======== Records for this task ========

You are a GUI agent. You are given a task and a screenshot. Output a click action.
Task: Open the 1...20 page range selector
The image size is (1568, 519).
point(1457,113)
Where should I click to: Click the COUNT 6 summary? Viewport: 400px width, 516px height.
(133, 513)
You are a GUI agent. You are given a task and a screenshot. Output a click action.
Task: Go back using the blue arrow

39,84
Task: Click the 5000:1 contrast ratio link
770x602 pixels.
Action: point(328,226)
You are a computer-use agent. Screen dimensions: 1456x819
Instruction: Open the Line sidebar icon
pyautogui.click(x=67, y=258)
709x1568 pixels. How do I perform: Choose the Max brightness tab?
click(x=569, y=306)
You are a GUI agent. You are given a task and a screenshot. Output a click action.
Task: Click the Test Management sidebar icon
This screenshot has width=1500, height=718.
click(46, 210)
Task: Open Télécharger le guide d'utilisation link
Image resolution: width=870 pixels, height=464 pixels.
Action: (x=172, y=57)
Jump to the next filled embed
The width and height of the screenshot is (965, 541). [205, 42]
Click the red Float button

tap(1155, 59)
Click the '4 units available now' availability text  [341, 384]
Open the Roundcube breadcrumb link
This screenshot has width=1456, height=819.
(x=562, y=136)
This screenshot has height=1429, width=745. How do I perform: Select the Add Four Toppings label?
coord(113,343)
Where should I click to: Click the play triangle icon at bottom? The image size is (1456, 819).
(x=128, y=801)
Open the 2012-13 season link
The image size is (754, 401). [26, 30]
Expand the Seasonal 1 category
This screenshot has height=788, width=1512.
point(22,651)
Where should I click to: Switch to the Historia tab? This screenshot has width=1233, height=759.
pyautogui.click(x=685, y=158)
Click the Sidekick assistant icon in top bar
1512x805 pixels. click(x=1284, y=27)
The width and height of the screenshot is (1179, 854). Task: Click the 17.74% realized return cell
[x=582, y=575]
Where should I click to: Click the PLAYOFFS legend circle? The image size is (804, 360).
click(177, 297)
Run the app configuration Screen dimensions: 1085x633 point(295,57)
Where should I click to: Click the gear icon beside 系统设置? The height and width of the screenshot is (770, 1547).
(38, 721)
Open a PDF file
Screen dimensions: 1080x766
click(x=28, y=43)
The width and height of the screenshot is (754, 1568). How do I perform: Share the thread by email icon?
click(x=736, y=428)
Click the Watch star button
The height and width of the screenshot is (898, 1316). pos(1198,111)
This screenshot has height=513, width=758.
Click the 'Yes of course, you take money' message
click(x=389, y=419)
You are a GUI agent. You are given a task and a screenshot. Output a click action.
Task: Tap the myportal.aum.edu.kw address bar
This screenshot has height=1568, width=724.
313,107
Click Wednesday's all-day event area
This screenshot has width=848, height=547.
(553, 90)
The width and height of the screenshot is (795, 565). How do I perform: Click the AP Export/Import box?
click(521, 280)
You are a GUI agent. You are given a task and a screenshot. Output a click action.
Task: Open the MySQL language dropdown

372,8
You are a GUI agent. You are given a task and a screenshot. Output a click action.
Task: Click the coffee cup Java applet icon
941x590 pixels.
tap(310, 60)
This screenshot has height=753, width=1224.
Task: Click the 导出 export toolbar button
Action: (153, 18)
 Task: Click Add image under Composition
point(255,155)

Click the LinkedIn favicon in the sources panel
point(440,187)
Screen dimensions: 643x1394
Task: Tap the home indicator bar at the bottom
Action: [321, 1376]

========

◆ **Directions**: Put every line from the start of the rows through the line containing "The image size is (754, 401). [26, 30]", inclusive, into a Markdown table with the columns No. and Text, skipping blank lines.

◆ **Task response**:
| No. | Text |
|---|---|
| 1 | You are a GUI agent. You are given a task and a screenshot. Output a click action. |
| 2 | Task: Open the 1...20 page range selector |
| 3 | The image size is (1568, 519). |
| 4 | point(1457,113) |
| 5 | Where should I click to: Click the COUNT 6 summary? Viewport: 400px width, 516px height. |
| 6 | (133, 513) |
| 7 | You are a GUI agent. You are given a task and a screenshot. Output a click action. |
| 8 | Task: Go back using the blue arrow |
| 9 | 39,84 |
| 10 | Task: Click the 5000:1 contrast ratio link |
| 11 | 770x602 pixels. |
| 12 | Action: point(328,226) |
| 13 | You are a computer-use agent. Screen dimensions: 1456x819 |
| 14 | Instruction: Open the Line sidebar icon |
| 15 | pyautogui.click(x=67, y=258) |
| 16 | 709x1568 pixels. How do I perform: Choose the Max brightness tab? |
| 17 | click(x=569, y=306) |
| 18 | You are a GUI agent. You are given a task and a screenshot. Output a click action. |
| 19 | Task: Click the Test Management sidebar icon |
| 20 | This screenshot has width=1500, height=718. |
| 21 | click(46, 210) |
| 22 | Task: Open Télécharger le guide d'utilisation link |
| 23 | Image resolution: width=870 pixels, height=464 pixels. |
| 24 | Action: (x=172, y=57) |
| 25 | Jump to the next filled embed |
| 26 | The width and height of the screenshot is (965, 541). [205, 42] |
| 27 | Click the red Float button |
| 28 | tap(1155, 59) |
| 29 | Click the '4 units available now' availability text  [341, 384] |
| 30 | Open the Roundcube breadcrumb link |
| 31 | This screenshot has width=1456, height=819. |
| 32 | (x=562, y=136) |
| 33 | This screenshot has height=1429, width=745. How do I perform: Select the Add Four Toppings label? |
| 34 | coord(113,343) |
| 35 | Where should I click to: Click the play triangle icon at bottom? The image size is (1456, 819). |
| 36 | (x=128, y=801) |
| 37 | Open the 2012-13 season link |
| 38 | The image size is (754, 401). [26, 30] |